El presidente del Partido Popular admitió que ha conversado sobre esa posibilidad con el líder de los foralistas, pero sin tomar una decisión definitiva. «Ésas son cosas que hemos hablado el presidente de UPN y yo, y seguiremos hablando, pero el tema de hoy no es ése», comentó Rajoy tras la toma de posesión de Sanz. Prefirió pintar un panorama sin turbulencias porque ambos partidos «llevan muchos años en coalición y jamás han tenido un problema ni lo van a tener en el futuro».
En este sentido aplaudió, incluso, un posible «entendimiento» entre regionalistas y PSN para que «gobierne la lista más votada». Rajoy recordó, además, que va a plantear en el Congreso una reforma de la Ley Electoral para que «gobierne el partido más votado y evitar pactos que vayan contra la voluntad de la gente».

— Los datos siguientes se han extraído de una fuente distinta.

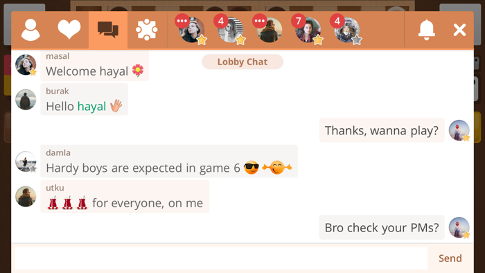Open utku's private chat in top bar
This screenshot has width=485, height=273.
point(269,30)

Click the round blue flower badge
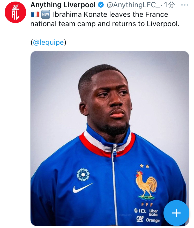point(83,175)
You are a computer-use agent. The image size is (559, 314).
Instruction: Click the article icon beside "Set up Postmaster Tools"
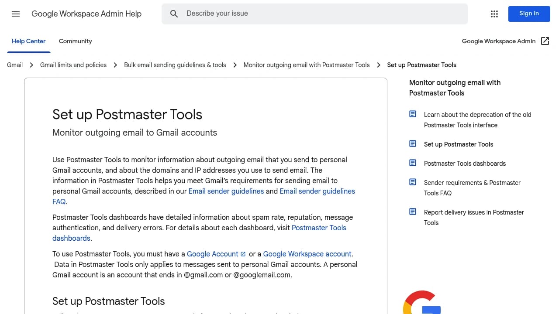point(413,143)
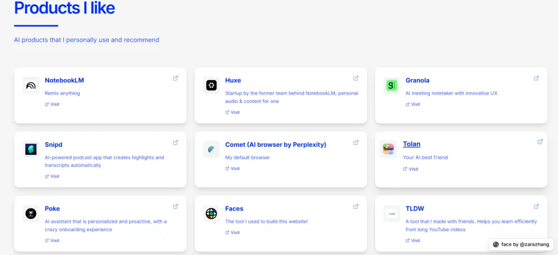Click the Comet browser logo icon
Viewport: 558px width, 255px height.
211,149
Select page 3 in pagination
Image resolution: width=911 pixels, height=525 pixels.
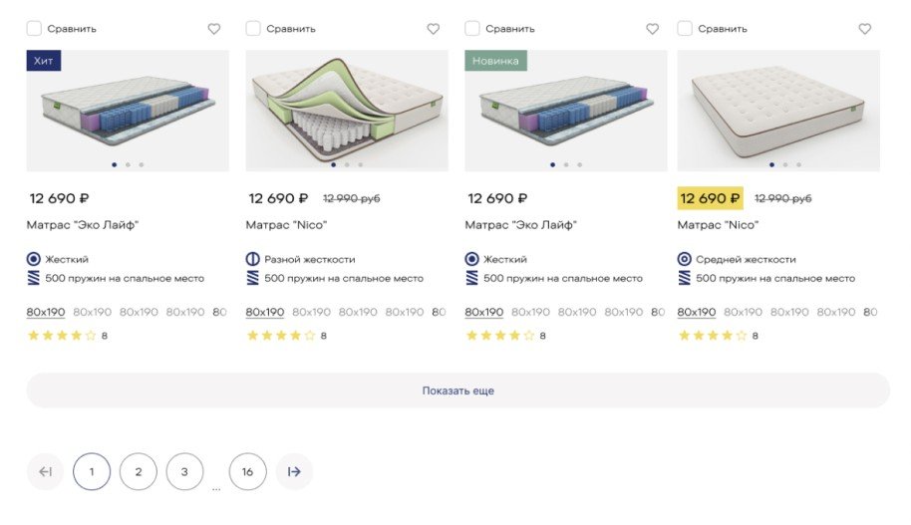184,471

Miguel Sanz también eludió en su discurso institucional hacer referencias a su polémica propuesta de que los diputados y senadores de su partido formen, tras las próximas elecciones generales, un grupo propio y diferenciado del PP en las Cortes. La iniciativa pondría en jaque el acuerdo de integración que mantienen ambos grupos desde 1991.
Sanz, sin embargo, abordó el asunto en una entrevista concedida a Punto Radio antes de acudir al acto de toma de posesión y saludar a Mariano Rajoy. En la emisora del Grupo Vocento se ratificó en su idea de que UPN tenga «más voz propia y específica» en el Congreso y el Senado, sobre todo en los grandes debates. El objetivo de todo ello sería, recalcó, evitar que la defensa de Navarra corra sólo a cargo de los representantes de la coalición vasquista Nafarroa Bai. El líder regionalista, no obstante, matizó su propuesta. «A lo mejor -dijo- no hace falta» formar un grupo propio, si bien se negó a «descartar» esa posibilidad.
Procedimientos
Es más, Sanz apuntó que una fórmula sería que el PP prestase los diputados necesarios para que UPN forme grupo parlamentario en la próxima legislatura, aunque no es «la única» vía para lograrlo ya que «hay otros procedimientos» que, enigmático, no quiso especificar. El líder regionalista se mostró convencido de que si su iniciativa cuaja, no implicará alterar «la letra ni el espíritu» del acuerdo con el Partido Popular, que «tan buenos resultados» ha dado y ha demostrado ser «eficaz». De hecho, reiteró que la alianza mantenida durante los últimos 16 años para «coordinar» su voto en el Parlamento central seguirá «vigente»
La propuesta de Sanz mereció poca atención entre los dirigentes del PP por la, a su juicio, imposibilidad de materializarse sin su consentimiento. Una anuencia que los populares están muy lejos de conceder. Fuentes del partido opositor recordaron que para formar un grupo parlamentario propio se requieren dos requisitos: tener cinco diputados, que UPN no cumple ni podrá cumplir porque esa cifra es la totalidad de representantes que elige Navarra, y sumar el 15% de los votos en la circunscripción, condición que sí cumple con holgura.
Dentro de la formación regionalista tampoco suscitó entusiasmo la propuesta de su líder. Fuentes de UPN señalaron que era una temeridad poner en riesgo el acuerdo con el PP con una idea que ni siquiera ha sido todavía debatida en los órganos de dirección del partido.